Tex’s memory of what happened next was matter-of-fact: “I tried to get up,” he said, “and looked down and saw that both my feet were gone. But I didn’t want to leave. I wanted them [the corpsmen] to leave me with my buddies.”
Rolla Perry, who also saw the impact, confirmed this. “I saw Stanton fly out of the hole,” he said, “and when he landed his one foot was gone and the other was dangling. It was very sad to see him without feet, trying to reach his BAR so he could keep supporting his platoon, even though most of the original men were no longer there. I had always felt safe when he was firing near me, for he was the best. When the stretcher team loaded him up and started for the rear, I heard him say, ‘You can’t take me away. My old buddy Perry needs me.’”
As terrible as Tex’s wounds were, many boys on the island would have gladly traded places with him. He had no feet, but he’d received a “million-dollar wound”—a ticket off the
island. Unlike so many who were still fighting, he would survive. The battle had become so brutal, and these teenagers so brutalized, that the sacrifice of an arm or a leg made good sense to them now.

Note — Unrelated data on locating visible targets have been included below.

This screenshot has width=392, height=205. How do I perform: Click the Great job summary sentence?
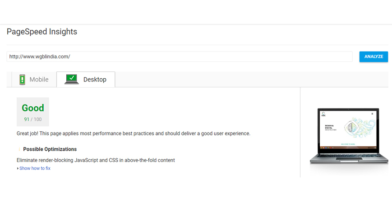pos(134,133)
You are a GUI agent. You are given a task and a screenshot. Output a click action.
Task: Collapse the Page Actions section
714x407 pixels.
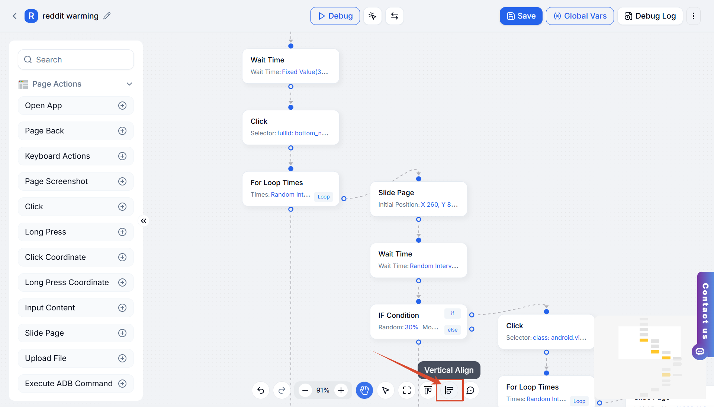coord(129,84)
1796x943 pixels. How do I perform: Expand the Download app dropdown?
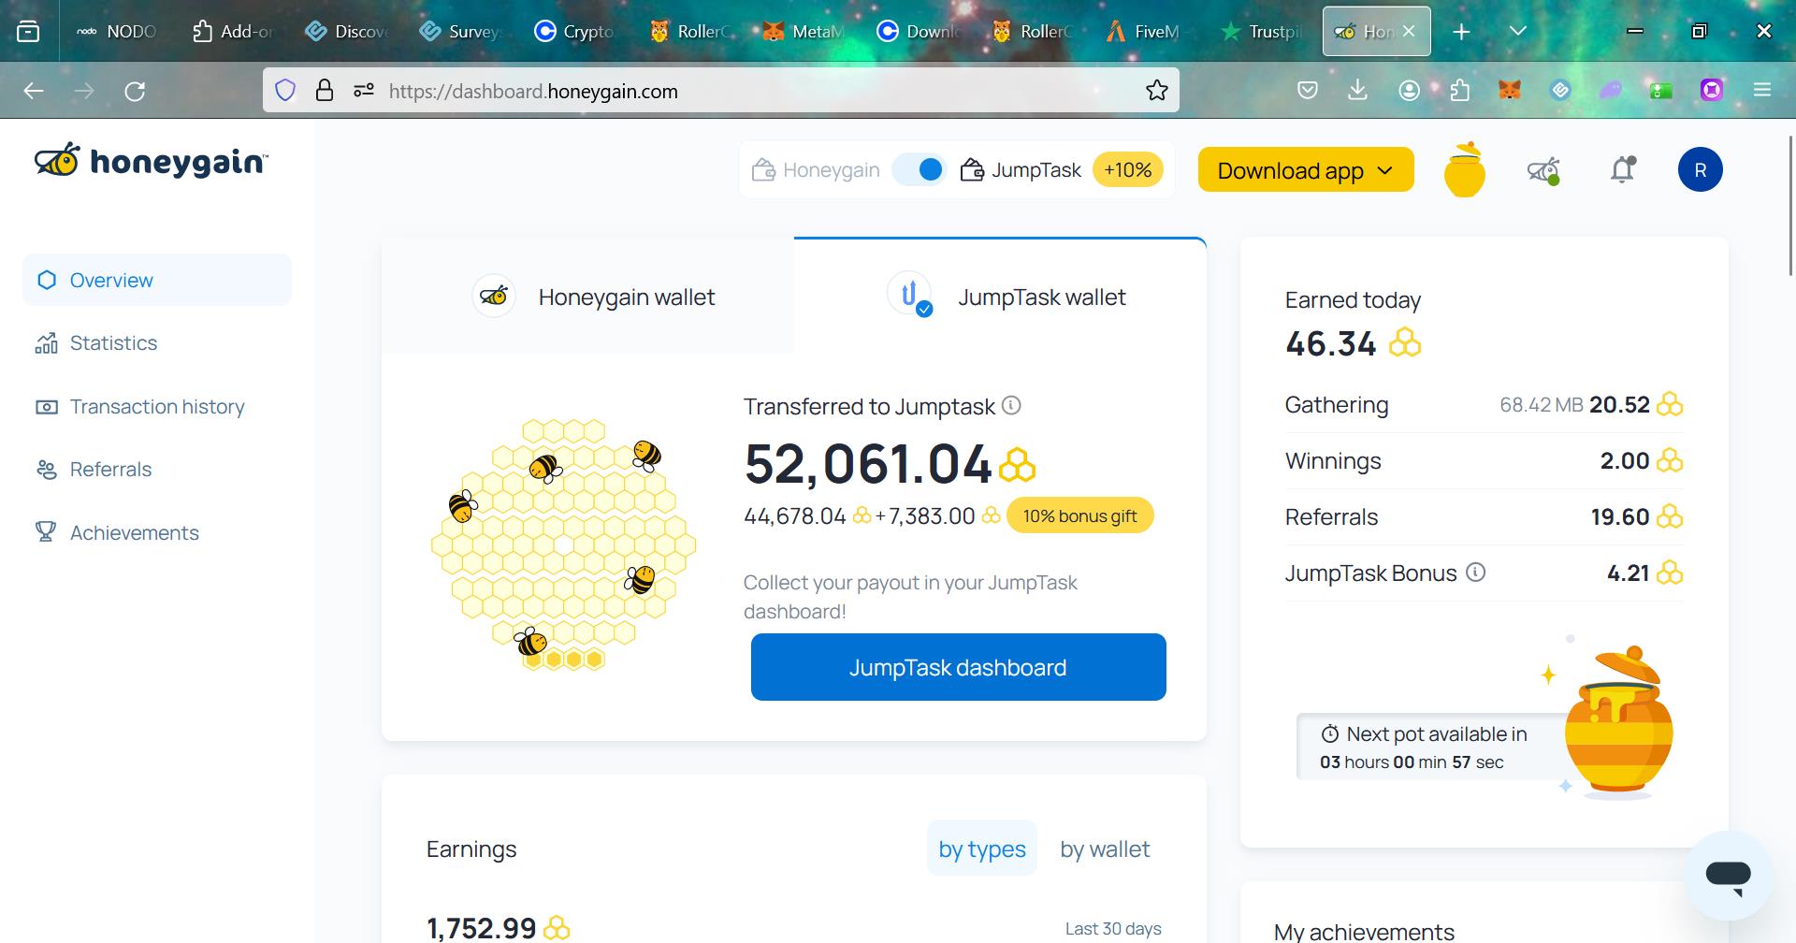coord(1305,170)
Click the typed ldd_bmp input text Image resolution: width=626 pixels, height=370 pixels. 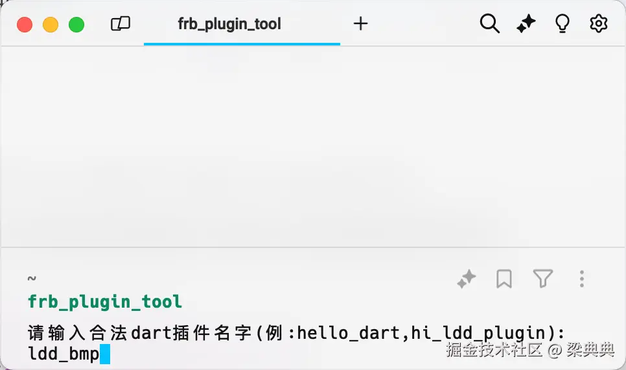[64, 354]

So saturated were their minds with visions of death that when they were splashed with the blood of a stricken buddy—as so many of them were—they perceived it as a kind of hallucinatory dream. Only years after the war ended would these dreams transform themselves for some into nightmares.

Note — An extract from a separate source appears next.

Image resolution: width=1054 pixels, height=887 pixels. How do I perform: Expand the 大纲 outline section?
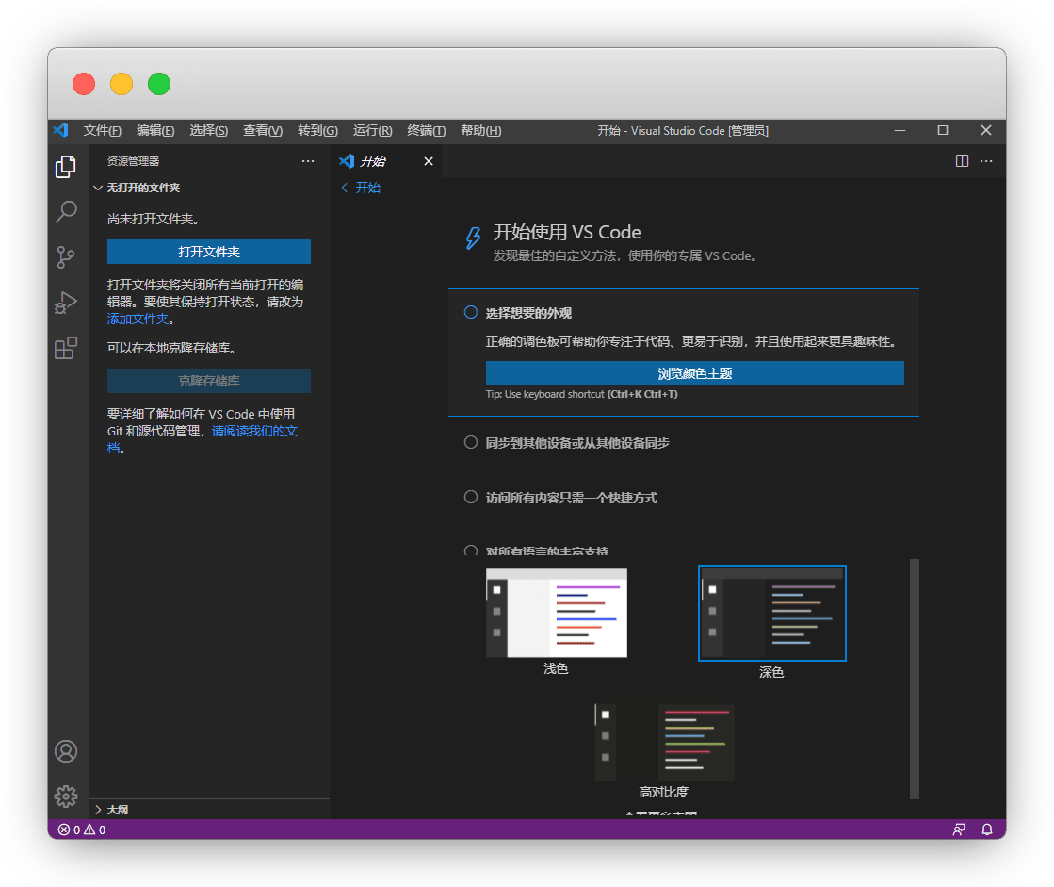pyautogui.click(x=98, y=810)
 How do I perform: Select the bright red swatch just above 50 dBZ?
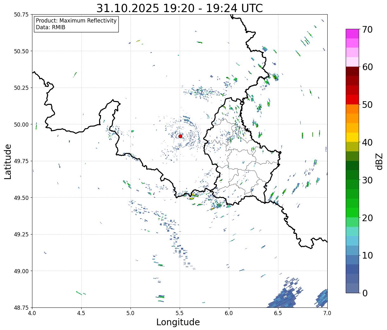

By March 21, the invasion force on Iwo Jima had been attacking for thirty-one consecutive days—a sustained effort unique in modern warfare. Their daily mission was unchanged: move on to one more ridge. A battle for yards, feet, and sometimes even inches. Brutal, deadly, and dangerous combat aimed at an underground, heavily fortified, nonretreating enemy. Five days of fighting remained, but no one could know that. Sleep-deprived, undernourished, inured by now to the routine of constant death, the boys shuffled forward. Their alertness, their finely tuned instinct for self-preservation, had inevitably deteriorated into a trancelike state.
Perhaps that explains what happened to Franklin Sousley.

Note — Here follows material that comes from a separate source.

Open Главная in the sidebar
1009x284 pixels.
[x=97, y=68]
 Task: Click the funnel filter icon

Franklin had grown in battle, his comrades had observed. He’d seemed to get older and bigger. The last time L. B. Holly saw him, the young boy from Kentucky was cradling a wounded Marine between his legs as a corpsman gave first aid. A hell of a good Marine, Holly thought. A very considerate boy.
But then Franklin lost his focus for just a moment.
It happened at about two-thirty in the afternoon. The island had nearly been secured. Some Marines were already reboarding the transport ships offshore. General Keller E. Rockey was busy dedicating the 5th Division cemetery. And Franklin Sousley simply wandered into a road.
It was a known area of Japanese sniper fire. Perhaps Franklin forgot that. Perhaps he figured the Japanese had stopped shooting. Perhaps he was daydreaming about Marion.
The shot got him from behind. As the boys around him dove to the ground, Franklin swatted absently at his back, as though brushing away a blue-tailed fly. Then he fell.